You need to be logged in to avail of this functionality.
Log in
Accepted Paper:
Paper short abstract:
In seemingly uncertain and insecure times in urban spaces, gendered safety gadgets and Tik Tok videos are being used as means of protection over the body. This paper will address the materialisation and digitization of safety as a gendered experience in Brooklyn, and the impact this has on the body.
Paper long abstract:
‘I don’t have my taser with me but I’ve got My Kitty.’ Marisol
In times of insecurity and uncertainty in urban spaces, my research in Brooklyn has found women and non-binary folks turning to non-lethal weaponization in the form of safety gadgets; self-defence weapons, such as tasers, pepper sprays, alarms and kubotans. These tools are frequently advertised directly to women and are gendered as such, from pink spikey cat ears attached to key rings, to cute mushroom-shaped tasers. This paper will address the complex relationship between gendered-safety-gadgets and their user’s conceptions of their body, as both gendered and supposedly insecure. This paper will explore how this connects to the digitization of safety, as these gadgets are often advertised and purchased via Tik Tok. My interlocutors also use Tik Tok to watch and post videos about their experiences of gender-based violence in the city, such as harassment, stalking and assault, posted as a means of empowerment, to warn others, and to engage in community conversation.
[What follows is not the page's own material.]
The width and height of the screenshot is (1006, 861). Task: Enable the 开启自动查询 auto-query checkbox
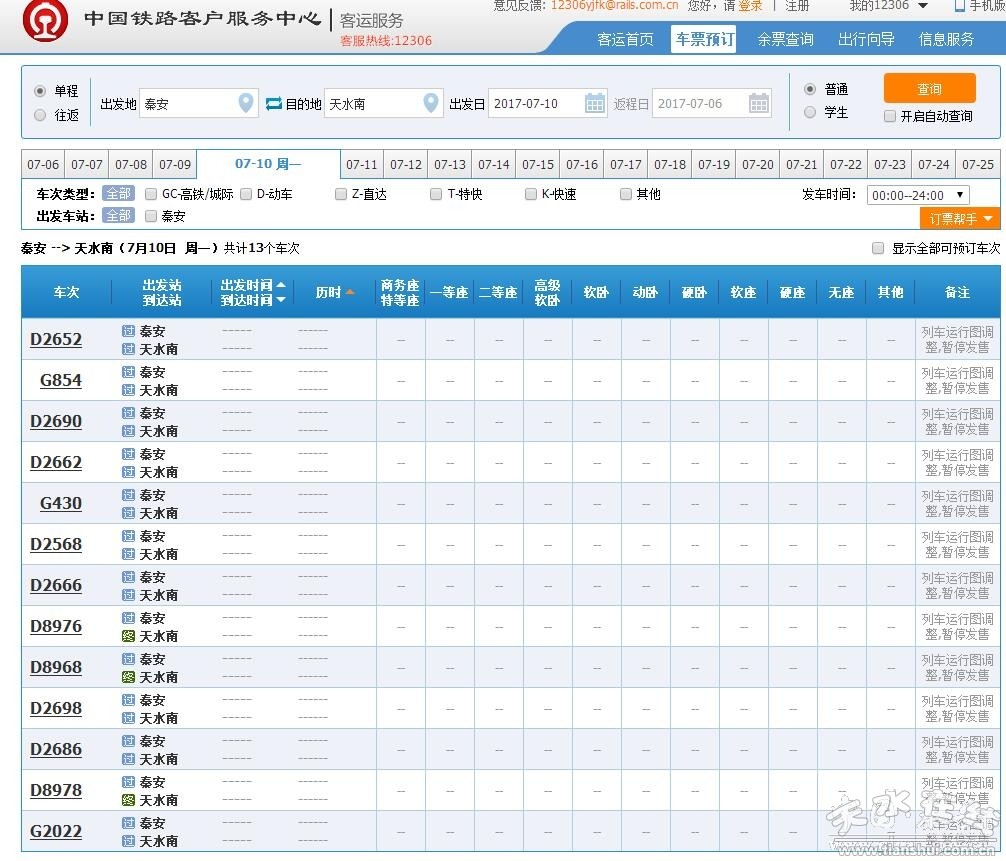890,116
This paper will address how safety, as a gendered experience, has been materialised and digitalised, and explore the implications this has for how the body is envisioned in urban spaces. It will also ask, do these Tik Tok videos and safety gadgets create agency or anxiety? Are they technologies of care or rather do they reaffirm the very sense of insecurity and anxiety that they attempt to dispel? A question that is particularly pertinent in the context of the US and its constructed atmosphere of fear.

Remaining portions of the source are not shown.